Mr. Frye told lawmakers in May he went public only after he had brought his concerns over the VA’s financial mismanagement to Mr. McDonald in the form of a 35-page memorandum in March but heard nothing back from him for seven weeks.
“I took to heart the Secretary’s invitation for ’whistle blowers’ to step forward,” Mr. Frye wrote in his letter, referring to Mr. McDonald’s request for VA employees to speak up about issues within the department during the fallout from the scandal in Phoenix.
Shortly after Mr. Frye released his letter Mr. McDonald told Government Executive that Mr. Frye’s memo was “just showing what he needs to improve, so I’m excited about him improving that.”
He acknowledged that waste within the department’s procurement office was a long-standing problem, but stopped short of taking responsibility for it. He said it was Mr. Frye’s “responsibility to fix it,” and added the department “has a lot of work to do.”

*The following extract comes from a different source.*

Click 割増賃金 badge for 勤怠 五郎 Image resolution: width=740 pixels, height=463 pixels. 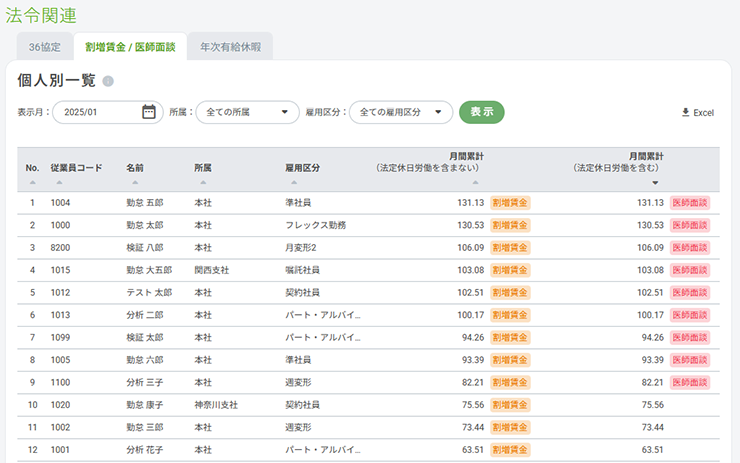[x=510, y=203]
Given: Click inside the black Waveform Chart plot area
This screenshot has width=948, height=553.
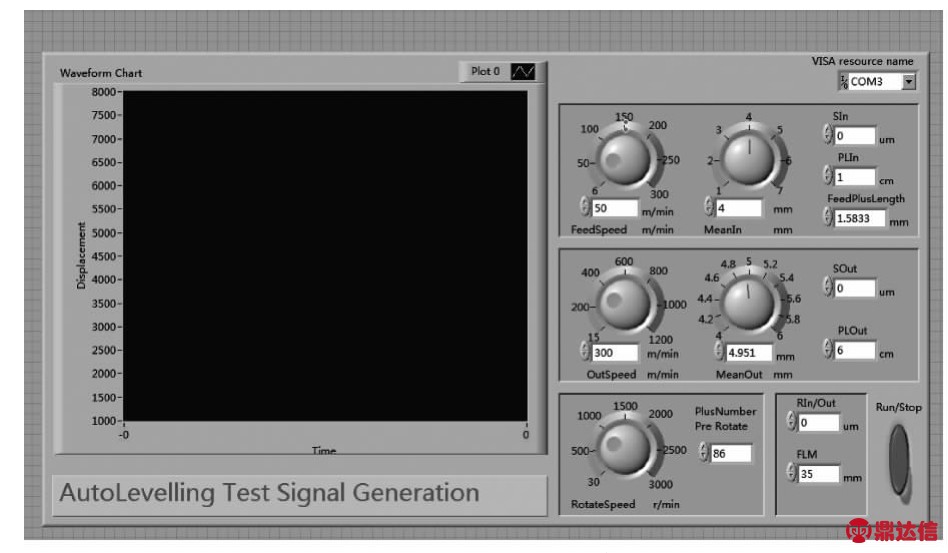Looking at the screenshot, I should 325,255.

Members of Congress are losing patience with the VA. House Veterans Affairs’ Committee Chairman Jeff Miller, Florida Republican, went to the House floor in July to urge his colleagues to take more aggressive actions and create greater accountability inside an agency that seemed reluctant to punish its own for repeated failure.
The VA is “failing and continuing to fail,” Mr. Miller said. “The veterans deserve better. The status quo doesn’t work. Are you going to stand with the veterans or the bureaucrats? I know where your hearts are — it’s with the veterans, and of course it’s with the employees and the people. But there are some rotten people that work in the department that need to be fired, not protected.”